### What you need to do:
Restate word for word the lines in the listing below, starting at the line containing "Where should I click to: Open the settings" and ending at the line containing "Viewport: 700px width, 1143px height.", both included; leave out the rest.

-------

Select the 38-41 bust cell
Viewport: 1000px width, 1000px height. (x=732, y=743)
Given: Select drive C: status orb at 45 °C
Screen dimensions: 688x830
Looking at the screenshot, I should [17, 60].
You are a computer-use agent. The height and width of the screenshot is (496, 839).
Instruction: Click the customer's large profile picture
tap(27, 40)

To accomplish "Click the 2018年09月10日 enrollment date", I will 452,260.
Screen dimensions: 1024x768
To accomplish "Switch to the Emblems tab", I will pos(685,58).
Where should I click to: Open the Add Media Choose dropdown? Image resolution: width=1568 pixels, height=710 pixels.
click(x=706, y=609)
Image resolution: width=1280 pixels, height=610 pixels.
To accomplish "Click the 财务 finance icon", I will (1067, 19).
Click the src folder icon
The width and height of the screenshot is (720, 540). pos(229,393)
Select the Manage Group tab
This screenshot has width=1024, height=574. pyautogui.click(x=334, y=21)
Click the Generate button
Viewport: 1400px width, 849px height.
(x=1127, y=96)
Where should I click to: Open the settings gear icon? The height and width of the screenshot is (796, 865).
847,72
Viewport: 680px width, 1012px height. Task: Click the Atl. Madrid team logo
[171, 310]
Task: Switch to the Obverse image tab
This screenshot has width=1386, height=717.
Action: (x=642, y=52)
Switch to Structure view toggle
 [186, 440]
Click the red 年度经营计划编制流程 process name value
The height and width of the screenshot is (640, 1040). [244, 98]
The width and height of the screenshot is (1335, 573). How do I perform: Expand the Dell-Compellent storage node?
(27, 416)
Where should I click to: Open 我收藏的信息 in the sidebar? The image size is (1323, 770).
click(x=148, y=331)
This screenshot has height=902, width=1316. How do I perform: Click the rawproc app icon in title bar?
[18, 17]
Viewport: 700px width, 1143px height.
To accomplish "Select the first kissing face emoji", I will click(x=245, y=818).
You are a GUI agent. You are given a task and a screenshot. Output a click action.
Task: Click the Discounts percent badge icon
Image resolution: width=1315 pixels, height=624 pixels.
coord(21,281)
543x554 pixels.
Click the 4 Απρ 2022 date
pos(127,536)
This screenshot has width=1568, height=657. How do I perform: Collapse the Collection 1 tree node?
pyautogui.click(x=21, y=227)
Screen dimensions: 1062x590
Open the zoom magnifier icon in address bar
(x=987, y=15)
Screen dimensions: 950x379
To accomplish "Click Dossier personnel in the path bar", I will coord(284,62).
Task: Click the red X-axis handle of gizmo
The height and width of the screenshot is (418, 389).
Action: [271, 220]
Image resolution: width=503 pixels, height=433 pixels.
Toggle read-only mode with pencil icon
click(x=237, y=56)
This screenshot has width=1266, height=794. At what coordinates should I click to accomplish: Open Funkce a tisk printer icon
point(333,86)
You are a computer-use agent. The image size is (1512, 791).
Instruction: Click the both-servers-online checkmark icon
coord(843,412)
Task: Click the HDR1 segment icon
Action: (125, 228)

-------

### Written reply:
Where should I click to: Open the settings gear icon? The height and width of the screenshot is (796, 865).
847,72
Viewport: 680px width, 1012px height. Task: Click the Atl. Madrid team logo
[171, 310]
Task: Switch to the Obverse image tab
This screenshot has width=1386, height=717.
Action: (x=642, y=52)
Switch to Structure view toggle
 [186, 440]
Click the red 年度经营计划编制流程 process name value
The height and width of the screenshot is (640, 1040). [244, 98]
The width and height of the screenshot is (1335, 573). How do I perform: Expand the Dell-Compellent storage node?
(27, 416)
Where should I click to: Open 我收藏的信息 in the sidebar? The image size is (1323, 770).
click(x=148, y=331)
This screenshot has height=902, width=1316. How do I perform: Click the rawproc app icon in title bar?
[18, 17]
Viewport: 700px width, 1143px height.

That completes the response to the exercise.